+++ GIVEN RECORDS

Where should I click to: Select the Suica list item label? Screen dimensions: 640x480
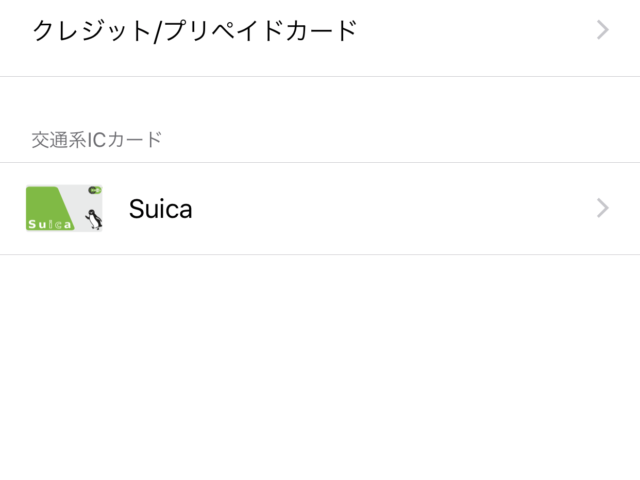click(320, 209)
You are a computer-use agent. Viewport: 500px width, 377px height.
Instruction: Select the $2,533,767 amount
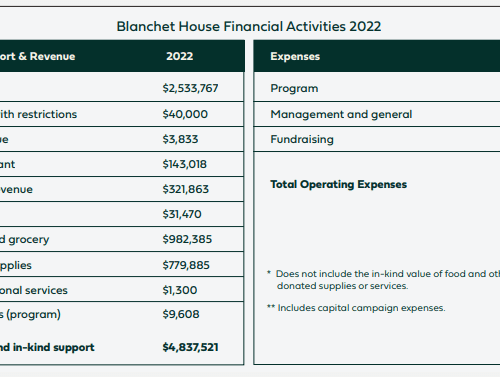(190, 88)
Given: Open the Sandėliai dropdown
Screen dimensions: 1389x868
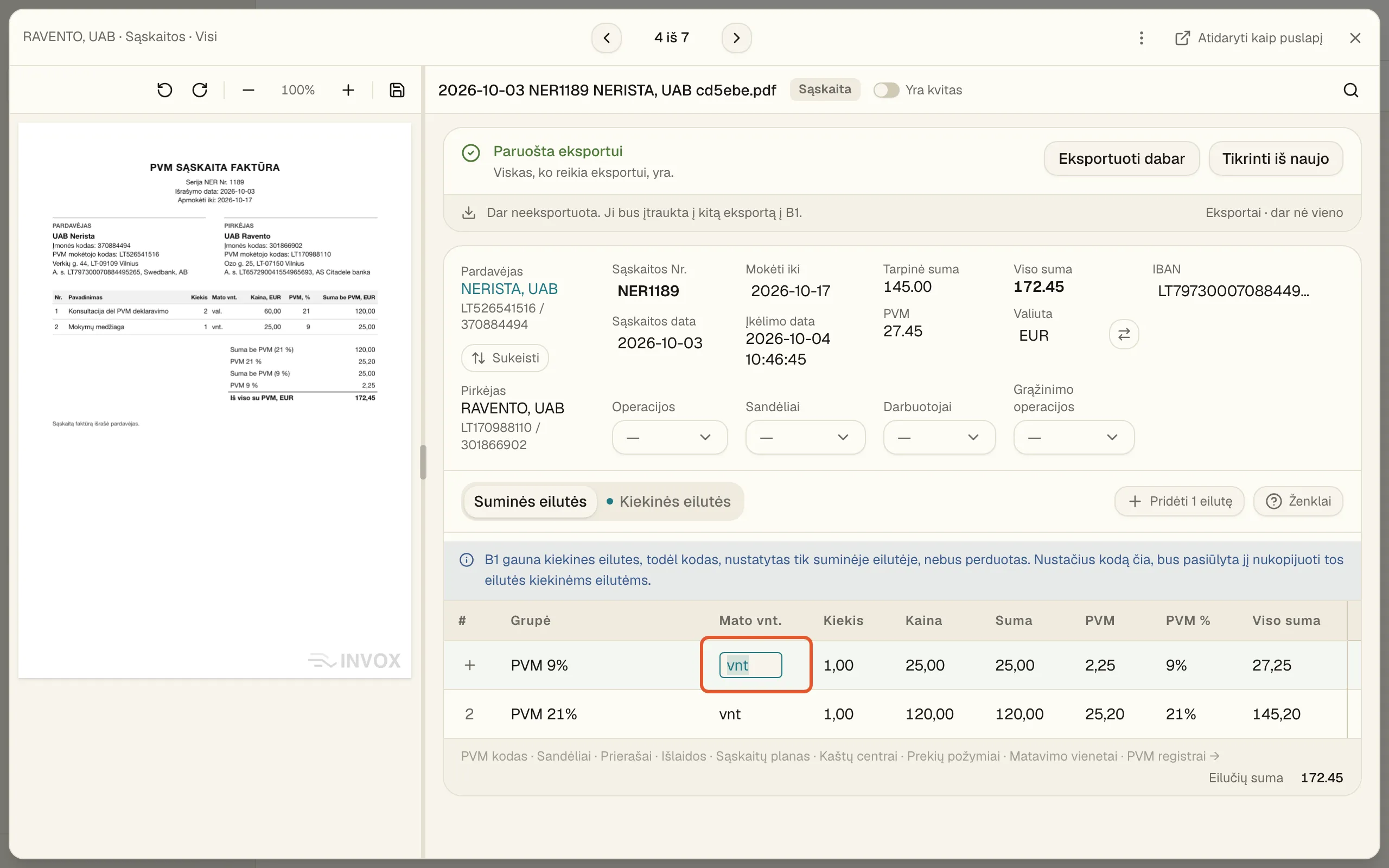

++++++
+++ GIVEN RECORDS

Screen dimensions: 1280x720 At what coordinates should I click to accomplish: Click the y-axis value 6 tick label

++++++

- _TASK STATEMENT_
The output is the stretch above from the line with "Where should I" through the line with "Screen dimensions: 1389x868", copied word for word with both ends kept and every picture dropped.

- _WRITTEN SOLUTION_
Where should I click to: Select the Suica list item label? Screen dimensions: 640x480
click(320, 209)
You are a computer-use agent. Viewport: 500px width, 377px height.
Instruction: Select the $2,533,767 amount
(190, 88)
Given: Open the Sandėliai dropdown
Screen dimensions: 1389x868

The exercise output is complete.